Studio Missive #9
Happy Friday! It’s that time once again. Here are a few things that are inspiring me, and a little bit of BTS at the studio this week.
What’s inspiring me
- There’s a company called Operate who are making some kind of new CRM. I do not care one lick about CRMs, but their website is freaking rad. One of my favourite new websites in some time, and it’s only a single-pager!
- On the topic of great websites, Matthias Ott’s new site has a settings panel that looks like a guitar amp. WHAT EVEN. It’s so ridiculous, but in a good way.
- And check out Rob Weychert’s new website. This guy has made the dream work: first, he’s got the coolest line art motifs on every page. Second, he’s managed to get all of his content, ever, on one domain. The guy has gone all-in on reclaiming his public identity from the massive social corps. This is some fantastic information hierarchy. He detailed and the work in a blog post, and I am genuinely impressed. I tried to do something similar on my personal site, but did not get anywhere near this scale or scope.
- Working Assembly has a case study about their beautiful branding for a bar (er, sorry, a lounge) called Pinky Swear. The type is awesome, and the logomark is inspired by the Rorshach test. Killer work.
- BasicAppleGuy made a blog post detailing macOS icon history. I miss a lot of the old icons. Look how great they all were from around 2010 – 2015. I know a lot of folks were sad about “the great flattening” of macOS, but it wasn’t until recently that I started to feel like we really lost something. Early on in the flat design era, the macOS designers were still cooking.
What are you working on?
This week, I am finally getting close to wrapping up design on one client’s website. We have two more weeks of work left to go for the design process. The last time I shared the work with you, I featured his stylescapes. We’ve come a long way since then! Here are a couple examples of the page headers for his landing pages:

The page header for Bruce's Generational Differences Training (copy not final).

The page header for Bruce's Email Etiquette Training (copy not final).

The page header for Bruce's Difficult Conversations Training (copy not final).
The motif of the topographical element really ties this together. If you take a look at the stylescapes I previously shared, you’ll see that this borrows from multiple elements of each stylescape: there’s the typography from one of the stylescapes, the topographical design flourishes from an another, and the art placement and direction of the third.
That’s what’s great about stylescapes: you quickly find a few ideas that are working, throw out what doesn’t work for the client, and can start iterating on some other ideas pretty quick.

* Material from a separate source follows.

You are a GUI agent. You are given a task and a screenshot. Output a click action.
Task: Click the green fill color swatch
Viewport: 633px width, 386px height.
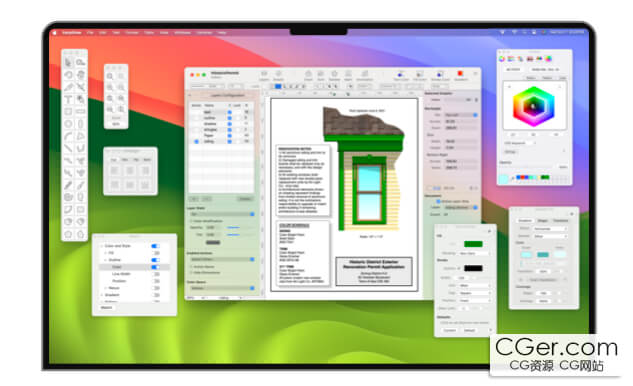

There were some other great things this week: I designed a new proposal template that I can use to respond to RFPs (oh, and I responded to a juicy RFP). I started seriously planning how a YouTube design show might work in my studio. (Ever tried to shoot a nice looking video in an 8×10 room? It’s a challenge. Actually, it’s more like thirty challenges, but you know, one thing at a time.) And I’ve wrapped up dev work on another website that’ll be ready to go as soon as the client passes over copy. It’s been a great week here — just one with very little sleep.
Next Friday’s update is going to be a little different due to some travel, but I’ll share more then.
Cheers,
Nathan
P.S. If you’re a web developer and you’re reading this, please read Richard Rutter’s post with his requests for Interop 2026, and upvote everything he’s recommended on Github. I really want hanging punctuation!